# Required work
Check every line of the entries below for the word "note", and copy the ones that have it.

# Records to process
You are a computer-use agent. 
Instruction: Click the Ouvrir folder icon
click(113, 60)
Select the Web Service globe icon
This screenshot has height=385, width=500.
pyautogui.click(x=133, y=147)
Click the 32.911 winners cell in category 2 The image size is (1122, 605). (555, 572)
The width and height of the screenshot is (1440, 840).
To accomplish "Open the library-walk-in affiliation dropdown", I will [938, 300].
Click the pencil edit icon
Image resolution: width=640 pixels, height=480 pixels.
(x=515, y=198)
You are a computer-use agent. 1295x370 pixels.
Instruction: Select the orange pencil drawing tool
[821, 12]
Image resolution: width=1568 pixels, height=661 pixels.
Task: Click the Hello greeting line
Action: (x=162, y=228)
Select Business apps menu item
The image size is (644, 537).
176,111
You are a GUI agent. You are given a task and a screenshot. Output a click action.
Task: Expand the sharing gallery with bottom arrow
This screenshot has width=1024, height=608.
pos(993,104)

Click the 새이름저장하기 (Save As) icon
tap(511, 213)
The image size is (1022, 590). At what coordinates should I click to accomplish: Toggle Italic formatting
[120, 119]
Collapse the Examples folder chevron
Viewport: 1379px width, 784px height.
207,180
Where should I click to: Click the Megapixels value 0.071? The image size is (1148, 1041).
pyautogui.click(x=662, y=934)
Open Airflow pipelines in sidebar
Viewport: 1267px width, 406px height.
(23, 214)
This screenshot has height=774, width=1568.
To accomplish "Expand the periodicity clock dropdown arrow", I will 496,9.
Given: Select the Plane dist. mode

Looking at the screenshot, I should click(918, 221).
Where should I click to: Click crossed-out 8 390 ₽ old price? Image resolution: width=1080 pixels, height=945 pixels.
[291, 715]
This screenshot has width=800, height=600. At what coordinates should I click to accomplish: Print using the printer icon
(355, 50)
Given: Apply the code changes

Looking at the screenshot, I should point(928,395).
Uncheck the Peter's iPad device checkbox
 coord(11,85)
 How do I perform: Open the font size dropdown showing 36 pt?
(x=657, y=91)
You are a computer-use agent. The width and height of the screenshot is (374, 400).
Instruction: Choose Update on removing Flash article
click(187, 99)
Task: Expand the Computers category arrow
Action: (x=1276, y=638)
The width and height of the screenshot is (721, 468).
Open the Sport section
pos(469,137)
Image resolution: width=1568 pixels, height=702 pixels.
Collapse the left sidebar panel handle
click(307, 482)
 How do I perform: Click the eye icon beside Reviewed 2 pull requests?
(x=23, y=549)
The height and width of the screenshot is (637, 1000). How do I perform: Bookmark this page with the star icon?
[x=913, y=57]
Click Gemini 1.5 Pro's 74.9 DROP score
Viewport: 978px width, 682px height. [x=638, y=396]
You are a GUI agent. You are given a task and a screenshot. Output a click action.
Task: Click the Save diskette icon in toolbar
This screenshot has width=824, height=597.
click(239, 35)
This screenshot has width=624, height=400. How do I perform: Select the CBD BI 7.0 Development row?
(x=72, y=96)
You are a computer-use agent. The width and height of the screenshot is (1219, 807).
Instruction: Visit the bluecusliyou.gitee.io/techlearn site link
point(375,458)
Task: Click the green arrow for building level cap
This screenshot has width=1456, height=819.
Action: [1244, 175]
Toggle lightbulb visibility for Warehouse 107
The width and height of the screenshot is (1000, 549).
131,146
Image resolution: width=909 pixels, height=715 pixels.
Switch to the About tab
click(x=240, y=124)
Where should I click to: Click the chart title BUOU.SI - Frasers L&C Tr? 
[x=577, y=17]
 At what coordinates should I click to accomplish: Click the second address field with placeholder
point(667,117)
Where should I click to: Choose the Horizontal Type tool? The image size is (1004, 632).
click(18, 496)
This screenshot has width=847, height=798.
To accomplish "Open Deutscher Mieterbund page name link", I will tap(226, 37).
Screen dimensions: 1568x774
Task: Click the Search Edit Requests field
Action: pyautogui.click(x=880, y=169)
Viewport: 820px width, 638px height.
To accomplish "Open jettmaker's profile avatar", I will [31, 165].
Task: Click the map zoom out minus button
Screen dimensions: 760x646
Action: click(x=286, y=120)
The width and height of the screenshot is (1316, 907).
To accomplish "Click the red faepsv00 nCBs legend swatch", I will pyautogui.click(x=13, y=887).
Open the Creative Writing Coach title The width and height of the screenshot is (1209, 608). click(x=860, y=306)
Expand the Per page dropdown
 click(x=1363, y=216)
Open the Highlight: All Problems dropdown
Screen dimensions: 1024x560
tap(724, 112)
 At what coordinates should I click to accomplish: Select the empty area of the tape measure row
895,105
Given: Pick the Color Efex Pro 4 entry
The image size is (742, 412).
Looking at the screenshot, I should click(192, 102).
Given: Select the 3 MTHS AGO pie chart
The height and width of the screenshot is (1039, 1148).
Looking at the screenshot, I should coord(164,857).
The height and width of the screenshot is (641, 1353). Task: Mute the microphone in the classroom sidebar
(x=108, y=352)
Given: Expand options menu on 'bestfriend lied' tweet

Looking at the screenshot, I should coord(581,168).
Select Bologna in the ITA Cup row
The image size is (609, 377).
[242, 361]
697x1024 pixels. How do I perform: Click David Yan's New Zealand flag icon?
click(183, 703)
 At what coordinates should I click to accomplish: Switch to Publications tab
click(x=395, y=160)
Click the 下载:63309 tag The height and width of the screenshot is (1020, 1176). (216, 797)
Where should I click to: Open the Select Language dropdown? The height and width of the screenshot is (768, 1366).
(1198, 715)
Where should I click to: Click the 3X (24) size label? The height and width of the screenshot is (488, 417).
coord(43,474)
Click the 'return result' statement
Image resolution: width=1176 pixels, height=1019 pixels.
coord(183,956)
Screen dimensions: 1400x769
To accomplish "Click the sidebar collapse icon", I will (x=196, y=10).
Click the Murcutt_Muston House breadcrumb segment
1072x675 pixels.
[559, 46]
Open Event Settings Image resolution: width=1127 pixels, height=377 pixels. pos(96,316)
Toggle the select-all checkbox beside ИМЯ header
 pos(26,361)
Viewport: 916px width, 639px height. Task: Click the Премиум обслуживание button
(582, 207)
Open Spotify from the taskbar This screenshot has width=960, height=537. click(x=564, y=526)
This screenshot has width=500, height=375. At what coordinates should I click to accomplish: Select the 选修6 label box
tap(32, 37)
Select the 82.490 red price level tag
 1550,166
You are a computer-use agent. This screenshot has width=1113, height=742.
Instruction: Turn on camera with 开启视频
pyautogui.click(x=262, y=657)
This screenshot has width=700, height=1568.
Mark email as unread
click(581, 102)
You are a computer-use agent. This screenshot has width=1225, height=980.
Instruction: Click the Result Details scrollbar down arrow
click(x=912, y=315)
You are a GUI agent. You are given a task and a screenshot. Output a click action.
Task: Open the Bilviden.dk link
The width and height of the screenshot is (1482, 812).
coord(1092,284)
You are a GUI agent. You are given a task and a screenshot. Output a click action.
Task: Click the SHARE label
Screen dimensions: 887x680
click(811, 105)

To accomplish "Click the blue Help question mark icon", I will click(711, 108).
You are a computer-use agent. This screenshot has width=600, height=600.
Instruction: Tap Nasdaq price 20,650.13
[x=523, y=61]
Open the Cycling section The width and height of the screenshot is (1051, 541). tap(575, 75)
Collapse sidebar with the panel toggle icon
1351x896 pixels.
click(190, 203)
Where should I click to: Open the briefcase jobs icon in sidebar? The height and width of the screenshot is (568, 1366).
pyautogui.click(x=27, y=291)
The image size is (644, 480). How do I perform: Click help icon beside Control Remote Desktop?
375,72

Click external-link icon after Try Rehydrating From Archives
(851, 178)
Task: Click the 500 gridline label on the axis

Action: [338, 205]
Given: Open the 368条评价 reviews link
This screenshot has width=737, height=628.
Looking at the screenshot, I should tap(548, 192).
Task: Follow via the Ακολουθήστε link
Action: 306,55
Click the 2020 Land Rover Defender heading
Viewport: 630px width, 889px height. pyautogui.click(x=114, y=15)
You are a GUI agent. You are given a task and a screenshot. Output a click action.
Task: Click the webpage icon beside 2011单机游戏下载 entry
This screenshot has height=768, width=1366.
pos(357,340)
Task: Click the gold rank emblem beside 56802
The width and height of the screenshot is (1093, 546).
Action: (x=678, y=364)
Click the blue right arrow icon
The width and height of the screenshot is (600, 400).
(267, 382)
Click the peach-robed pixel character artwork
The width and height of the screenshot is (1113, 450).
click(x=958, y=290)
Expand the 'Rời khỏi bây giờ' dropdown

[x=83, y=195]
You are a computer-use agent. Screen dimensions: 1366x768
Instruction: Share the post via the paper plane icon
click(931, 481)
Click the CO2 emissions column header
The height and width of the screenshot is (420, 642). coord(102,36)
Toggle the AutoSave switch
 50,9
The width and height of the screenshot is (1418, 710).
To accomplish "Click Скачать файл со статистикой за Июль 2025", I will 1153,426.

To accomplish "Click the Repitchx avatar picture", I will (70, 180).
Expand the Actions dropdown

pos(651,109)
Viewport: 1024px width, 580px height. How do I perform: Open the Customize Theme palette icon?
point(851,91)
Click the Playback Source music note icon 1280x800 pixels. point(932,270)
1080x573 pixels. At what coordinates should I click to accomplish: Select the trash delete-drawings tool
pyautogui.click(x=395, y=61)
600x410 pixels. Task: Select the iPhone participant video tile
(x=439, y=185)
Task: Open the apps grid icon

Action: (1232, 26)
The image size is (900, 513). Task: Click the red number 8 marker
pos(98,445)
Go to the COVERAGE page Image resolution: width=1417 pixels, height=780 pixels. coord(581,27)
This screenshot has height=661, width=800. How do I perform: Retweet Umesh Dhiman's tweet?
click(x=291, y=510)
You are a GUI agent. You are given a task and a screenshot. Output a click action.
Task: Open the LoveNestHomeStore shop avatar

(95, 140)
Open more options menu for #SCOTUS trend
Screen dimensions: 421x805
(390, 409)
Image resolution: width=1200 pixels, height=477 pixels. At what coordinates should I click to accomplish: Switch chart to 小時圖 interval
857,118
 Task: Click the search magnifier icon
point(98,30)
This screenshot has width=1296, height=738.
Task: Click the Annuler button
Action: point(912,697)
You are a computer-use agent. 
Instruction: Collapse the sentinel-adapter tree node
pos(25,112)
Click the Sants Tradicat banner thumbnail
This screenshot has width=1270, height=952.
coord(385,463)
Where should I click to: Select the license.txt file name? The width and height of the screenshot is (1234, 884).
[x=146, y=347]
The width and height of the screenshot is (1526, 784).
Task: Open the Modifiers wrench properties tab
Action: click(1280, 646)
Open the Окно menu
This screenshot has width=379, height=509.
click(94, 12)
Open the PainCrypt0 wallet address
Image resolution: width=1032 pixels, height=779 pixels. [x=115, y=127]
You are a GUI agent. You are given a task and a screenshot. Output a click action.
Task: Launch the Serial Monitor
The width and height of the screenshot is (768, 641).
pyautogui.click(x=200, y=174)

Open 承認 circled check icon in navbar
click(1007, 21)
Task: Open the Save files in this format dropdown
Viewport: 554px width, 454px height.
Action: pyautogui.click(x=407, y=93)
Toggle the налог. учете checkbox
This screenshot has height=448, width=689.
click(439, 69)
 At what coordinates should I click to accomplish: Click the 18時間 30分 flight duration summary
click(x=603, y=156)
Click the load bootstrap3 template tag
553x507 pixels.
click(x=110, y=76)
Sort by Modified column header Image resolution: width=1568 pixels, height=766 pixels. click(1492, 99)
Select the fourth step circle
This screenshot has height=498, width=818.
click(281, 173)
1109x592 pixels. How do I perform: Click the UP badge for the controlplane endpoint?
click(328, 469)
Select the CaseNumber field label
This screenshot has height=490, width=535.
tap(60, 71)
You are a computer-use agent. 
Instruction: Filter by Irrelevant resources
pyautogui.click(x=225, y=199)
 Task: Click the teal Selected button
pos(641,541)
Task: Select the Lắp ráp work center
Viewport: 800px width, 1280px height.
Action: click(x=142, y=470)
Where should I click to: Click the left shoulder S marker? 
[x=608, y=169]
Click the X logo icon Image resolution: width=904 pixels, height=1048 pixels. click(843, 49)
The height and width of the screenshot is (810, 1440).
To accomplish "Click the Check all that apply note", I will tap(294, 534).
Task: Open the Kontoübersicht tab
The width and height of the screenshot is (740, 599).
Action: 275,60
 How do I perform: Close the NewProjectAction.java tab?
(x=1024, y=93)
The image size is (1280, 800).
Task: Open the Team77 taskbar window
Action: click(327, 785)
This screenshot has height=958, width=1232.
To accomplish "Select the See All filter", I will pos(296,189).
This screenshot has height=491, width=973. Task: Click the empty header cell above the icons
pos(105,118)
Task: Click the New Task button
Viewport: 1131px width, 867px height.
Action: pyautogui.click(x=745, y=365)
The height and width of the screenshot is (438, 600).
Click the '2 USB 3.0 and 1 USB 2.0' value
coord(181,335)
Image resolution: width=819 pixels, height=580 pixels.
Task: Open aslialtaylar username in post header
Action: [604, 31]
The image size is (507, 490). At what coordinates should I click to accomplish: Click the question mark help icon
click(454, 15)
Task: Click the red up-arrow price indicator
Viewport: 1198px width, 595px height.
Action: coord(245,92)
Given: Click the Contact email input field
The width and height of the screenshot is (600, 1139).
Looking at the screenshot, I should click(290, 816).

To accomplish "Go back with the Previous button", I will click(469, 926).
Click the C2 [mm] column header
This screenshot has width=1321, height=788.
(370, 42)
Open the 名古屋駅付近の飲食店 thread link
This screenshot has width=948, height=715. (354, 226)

# Solved problem
Click the Playback Source music note icon 1280x800 pixels. point(932,270)
To accomplish "Click the Check all that apply note", I will tap(294, 534).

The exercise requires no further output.